-------- 抜粋本文 --------
今回は、ESの視点で組織づくりを進める上で柱となるツールである「クレド」に
ついて、考え方をご紹介したいと思います。

ESを軸とした組織づくりで大切なことは、
社員同士の絆や組織に対する帰属意識、商品サービスへのこだわりなど、
さまざまな“つながり意識”を強めていくことです。

つながり意識が強くなることで、例えば自分の担当外の仕事で問題が生じたとしても、
その仕事を担当する仲間を助けるために共に解決策を考えるなど
「互いに踏み込み協力し合う」ことが当たり前の組織風土が育まれていきます。

また、そのような職場で働くことにやりがいを見い出した社員が、
より質の高い仕事を生み出すようになり、
その結果、お客様から「ありがとう」と感謝の言葉を受け取ることで、
ますます仕事が楽しくなる、というプラスのスパイラルが始まります。
-------- 演習用リスト --------
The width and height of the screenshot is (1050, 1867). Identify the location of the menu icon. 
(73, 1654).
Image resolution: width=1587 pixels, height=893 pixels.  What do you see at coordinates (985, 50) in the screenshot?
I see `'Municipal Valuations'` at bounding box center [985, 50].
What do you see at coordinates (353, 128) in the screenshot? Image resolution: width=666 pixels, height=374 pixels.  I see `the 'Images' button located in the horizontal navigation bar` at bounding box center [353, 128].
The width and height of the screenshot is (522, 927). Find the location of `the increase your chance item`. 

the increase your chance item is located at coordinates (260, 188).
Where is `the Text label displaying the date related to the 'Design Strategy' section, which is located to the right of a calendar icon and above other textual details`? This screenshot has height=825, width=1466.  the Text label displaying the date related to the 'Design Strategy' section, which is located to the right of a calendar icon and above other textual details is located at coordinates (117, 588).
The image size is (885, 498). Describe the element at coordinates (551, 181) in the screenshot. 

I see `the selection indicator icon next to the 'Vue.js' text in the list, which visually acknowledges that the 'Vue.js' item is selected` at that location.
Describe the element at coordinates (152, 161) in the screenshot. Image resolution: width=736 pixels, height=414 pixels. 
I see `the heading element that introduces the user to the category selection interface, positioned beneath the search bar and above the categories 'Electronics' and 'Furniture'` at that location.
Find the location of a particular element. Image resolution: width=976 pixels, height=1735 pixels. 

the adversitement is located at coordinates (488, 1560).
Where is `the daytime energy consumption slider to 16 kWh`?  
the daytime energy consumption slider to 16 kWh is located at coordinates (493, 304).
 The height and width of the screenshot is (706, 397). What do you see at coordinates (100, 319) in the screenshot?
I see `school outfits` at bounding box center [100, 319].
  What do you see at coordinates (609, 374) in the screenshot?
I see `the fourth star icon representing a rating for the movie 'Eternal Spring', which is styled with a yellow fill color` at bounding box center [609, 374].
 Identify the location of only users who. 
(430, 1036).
--------
課題一覧:
1/ 次の(a)〜(c)がそれぞれ抜粋本文の内容と一致するかを「はい」か「いいえ」で答え、判断の根拠となる本文の語句をそのまま引用してください。(a) ESを軸とした組織づくりでは、つながり意識を強めることが大切だとされている。(b) クレドは社員の給与制度を定めるためのツールだと説明されている。(c) お客様から感謝の言葉を受け取ることで、仕事がますます楽しくなると述べられている。
2/ リストの「Describe the element at coordinates (152, 161)」を含む行から「heading element that」を含む行までについて、「Describe」を「Explain」に更新し、それ以外は変えずに示してください。

解答:
1/
(a) はい。「さまざまな“つながり意識”を強めていくことです」
(b) いいえ。「組織づくりを進める上で柱となるツールである「クレド」」
(c) はい。「ますます仕事が楽しくなる」

2/
Explain the element at coordinates (152, 161) in the screenshot. Image resolution: width=736 pixels, height=414 pixels. 
I see `the heading element that introduces the user to the category selection interface, positioned beneath the search bar and above the categories 'Electronics' and 'Furniture'` at that location.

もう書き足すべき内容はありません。